◆ PROVIDED INFORMATION:
=== Begin Enclosure ===
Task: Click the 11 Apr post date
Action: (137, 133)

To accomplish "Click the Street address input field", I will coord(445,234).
=== End Enclosure ===
=== Begin Enclosure ===
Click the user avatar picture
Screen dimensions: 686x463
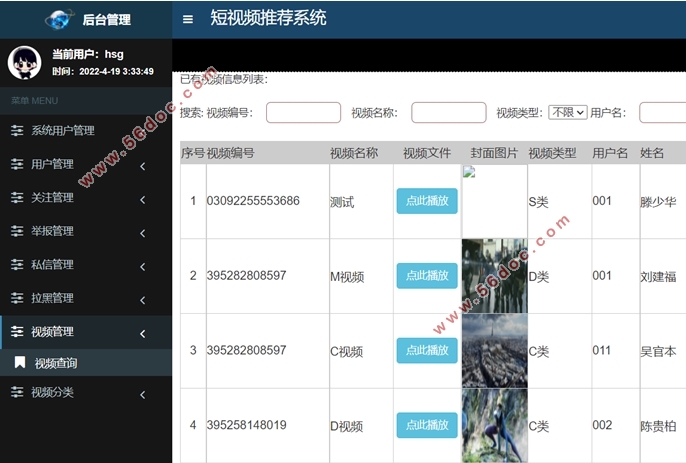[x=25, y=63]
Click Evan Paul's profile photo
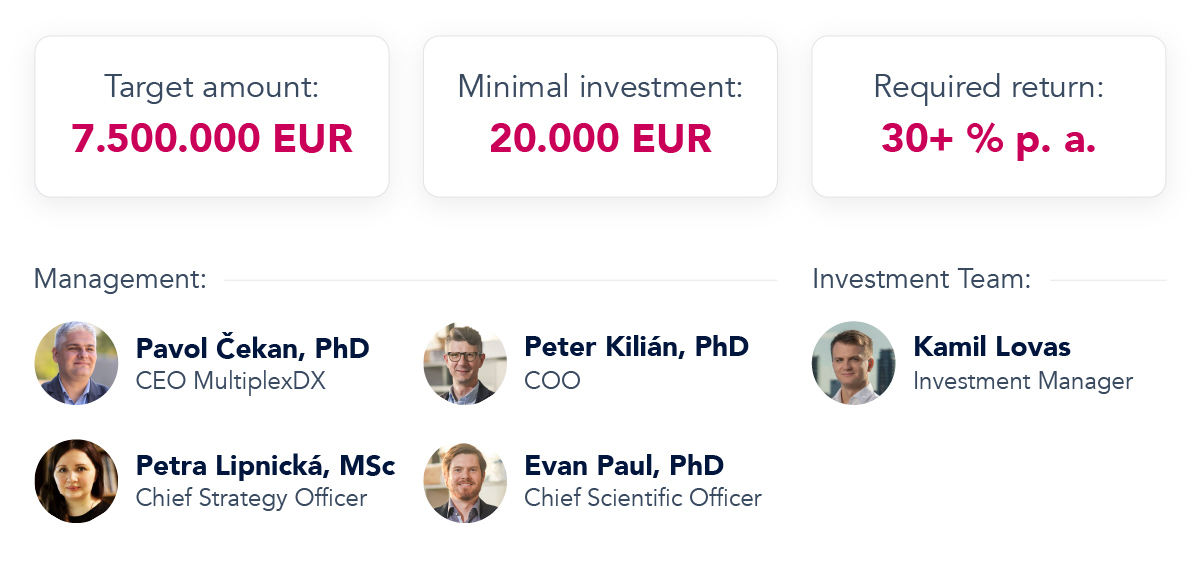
=== End Enclosure ===
◆ YOUR INSTRUCTIONS:
Reproduce the data above exactly, but only from the line containing "Click the user avatar picture" through the line containing "Click Evan Paul's profile photo". Omit all pictures.

◆ SOLUTION:
Click the user avatar picture
Screen dimensions: 686x463
[x=25, y=63]
Click Evan Paul's profile photo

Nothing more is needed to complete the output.